- Written by: Jessica Swale
- Directed by: Jessica Swale
- Country of origin: United Kingdom
- Original language: English

Production
- Producer: Gemma Arterton
- Running time: 8 minutes
- Production company: Rebel Park Productions

Original release
- Network: BBC Four
- Release: 30 July 2018

= Leading Lady Parts =

2018 short film directed by Jessica Swale

Leading Lady Parts is a 2018 British comedy short film written and directed by Jessica Swale. Inspired by the Time's Up movement, the film stars several A-list actresses auditioning for a leading lady role, offering a critique of the casting process. It premiered on BBC Four in 2018 and is available for free on YouTube.

== Synopsis ==
Several A-list actresses are auditioning for the "leading lady part" in an untitled film. The casting directors have a very specific idea of what a "leading lady" should be. They have increasingly ridiculous and insulting requests of the actresses, including comments on their minds, bodies, ages, and skin colors. They interrupt any actress during their audition, and two women aren't allowed to read for the part at all. Finally, Tom Hiddleston enters the room, and he is immediately cast upon introducing himself. In the last scene, Gemma Chan is speaking with someone on her phone after her audition, while walking by parody movie posters in which each lead actress is Hiddleston.

== Production ==
The idea for a film inspired by the Time's Up movement was put forth by British actress Gemma Arterton after she had attended several meetings as part of the movement. Jessica Swale wrote the script and within three weeks the cast and funding had been secured. It was filmed over the span of a few days at Warner Bros. Studio, Leavesden. The film was produced by Arterton's production company Rebel Park Productions, with Arterton crediting Felicity Jones for the idea of the film as a collaboration.

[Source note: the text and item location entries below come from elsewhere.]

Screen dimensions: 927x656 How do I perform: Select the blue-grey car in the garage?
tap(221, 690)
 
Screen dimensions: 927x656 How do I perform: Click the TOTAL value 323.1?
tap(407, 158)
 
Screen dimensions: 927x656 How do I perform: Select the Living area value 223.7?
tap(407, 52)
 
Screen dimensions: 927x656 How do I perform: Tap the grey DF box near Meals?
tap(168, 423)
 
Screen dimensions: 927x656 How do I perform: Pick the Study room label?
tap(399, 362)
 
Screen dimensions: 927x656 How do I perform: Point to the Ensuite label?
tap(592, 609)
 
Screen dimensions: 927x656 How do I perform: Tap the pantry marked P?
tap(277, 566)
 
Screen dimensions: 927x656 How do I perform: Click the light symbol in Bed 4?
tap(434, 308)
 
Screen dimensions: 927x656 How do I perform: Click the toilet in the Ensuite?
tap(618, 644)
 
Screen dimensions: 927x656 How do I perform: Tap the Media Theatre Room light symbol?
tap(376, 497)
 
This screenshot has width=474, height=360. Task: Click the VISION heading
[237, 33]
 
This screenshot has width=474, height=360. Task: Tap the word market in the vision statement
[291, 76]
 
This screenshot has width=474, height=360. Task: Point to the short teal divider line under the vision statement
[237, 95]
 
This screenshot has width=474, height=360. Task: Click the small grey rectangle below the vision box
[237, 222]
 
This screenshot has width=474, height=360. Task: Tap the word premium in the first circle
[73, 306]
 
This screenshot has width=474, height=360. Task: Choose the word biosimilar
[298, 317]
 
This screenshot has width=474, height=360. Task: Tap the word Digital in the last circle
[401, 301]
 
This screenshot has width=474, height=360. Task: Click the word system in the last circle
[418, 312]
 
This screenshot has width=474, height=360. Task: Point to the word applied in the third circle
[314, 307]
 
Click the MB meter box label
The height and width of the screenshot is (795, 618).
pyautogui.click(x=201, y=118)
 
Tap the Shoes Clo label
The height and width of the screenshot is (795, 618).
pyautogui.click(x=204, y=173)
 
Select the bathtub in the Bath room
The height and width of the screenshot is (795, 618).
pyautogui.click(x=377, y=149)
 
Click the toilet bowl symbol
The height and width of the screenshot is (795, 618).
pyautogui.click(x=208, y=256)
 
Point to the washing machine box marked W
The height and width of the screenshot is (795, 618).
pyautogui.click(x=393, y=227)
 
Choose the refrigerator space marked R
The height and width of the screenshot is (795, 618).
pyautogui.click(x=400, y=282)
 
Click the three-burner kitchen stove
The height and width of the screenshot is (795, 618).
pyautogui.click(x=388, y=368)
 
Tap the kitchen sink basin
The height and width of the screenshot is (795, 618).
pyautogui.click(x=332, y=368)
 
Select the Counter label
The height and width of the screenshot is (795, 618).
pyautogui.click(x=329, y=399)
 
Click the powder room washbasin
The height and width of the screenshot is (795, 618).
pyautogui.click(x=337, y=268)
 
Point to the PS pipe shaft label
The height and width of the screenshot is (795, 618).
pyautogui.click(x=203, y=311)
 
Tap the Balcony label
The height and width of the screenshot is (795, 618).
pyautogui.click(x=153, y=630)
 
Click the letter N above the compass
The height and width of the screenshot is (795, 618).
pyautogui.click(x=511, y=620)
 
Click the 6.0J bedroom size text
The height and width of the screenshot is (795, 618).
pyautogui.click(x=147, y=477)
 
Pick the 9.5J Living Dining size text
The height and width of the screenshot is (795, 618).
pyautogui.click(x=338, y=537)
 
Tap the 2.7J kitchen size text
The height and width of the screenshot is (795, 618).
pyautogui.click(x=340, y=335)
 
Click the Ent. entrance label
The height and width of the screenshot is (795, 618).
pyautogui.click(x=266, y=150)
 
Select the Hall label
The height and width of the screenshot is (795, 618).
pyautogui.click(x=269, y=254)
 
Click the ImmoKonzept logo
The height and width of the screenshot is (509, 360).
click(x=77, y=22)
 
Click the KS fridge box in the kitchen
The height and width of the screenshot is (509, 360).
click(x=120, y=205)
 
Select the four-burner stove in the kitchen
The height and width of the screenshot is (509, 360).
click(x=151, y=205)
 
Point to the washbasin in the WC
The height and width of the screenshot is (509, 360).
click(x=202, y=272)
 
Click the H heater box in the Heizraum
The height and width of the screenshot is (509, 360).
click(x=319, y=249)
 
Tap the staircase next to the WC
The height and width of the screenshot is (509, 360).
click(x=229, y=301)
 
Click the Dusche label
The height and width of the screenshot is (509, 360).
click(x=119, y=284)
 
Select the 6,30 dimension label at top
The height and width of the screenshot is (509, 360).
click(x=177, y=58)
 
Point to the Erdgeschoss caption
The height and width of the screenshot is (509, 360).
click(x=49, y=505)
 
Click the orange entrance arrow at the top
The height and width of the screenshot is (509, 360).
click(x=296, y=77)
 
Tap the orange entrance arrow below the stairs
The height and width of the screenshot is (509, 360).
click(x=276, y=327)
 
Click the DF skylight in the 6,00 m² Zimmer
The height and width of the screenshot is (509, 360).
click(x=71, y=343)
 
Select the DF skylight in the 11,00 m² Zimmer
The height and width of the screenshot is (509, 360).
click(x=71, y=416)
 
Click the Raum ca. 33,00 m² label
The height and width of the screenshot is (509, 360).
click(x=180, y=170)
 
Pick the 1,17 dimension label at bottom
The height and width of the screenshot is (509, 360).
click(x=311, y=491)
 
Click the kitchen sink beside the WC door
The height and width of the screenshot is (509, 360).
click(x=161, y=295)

Actresses who appear as themselves in the film include Gemma Chan, Emilia Clarke, Lena Headey, Felicity Jones, Wunmi Mosaku, Katie Leung, Stacy Martin, and Florence Pugh. The casting directors were played by Gemma Arterton, Catherine Tate, and Anthony Welsh. While the film was originally to be produced by an all-female crew, this proved impossible for the filmmakers. The film is the first in a planned series of short films that address similar issues relating to the Time's Up and Me Too movements.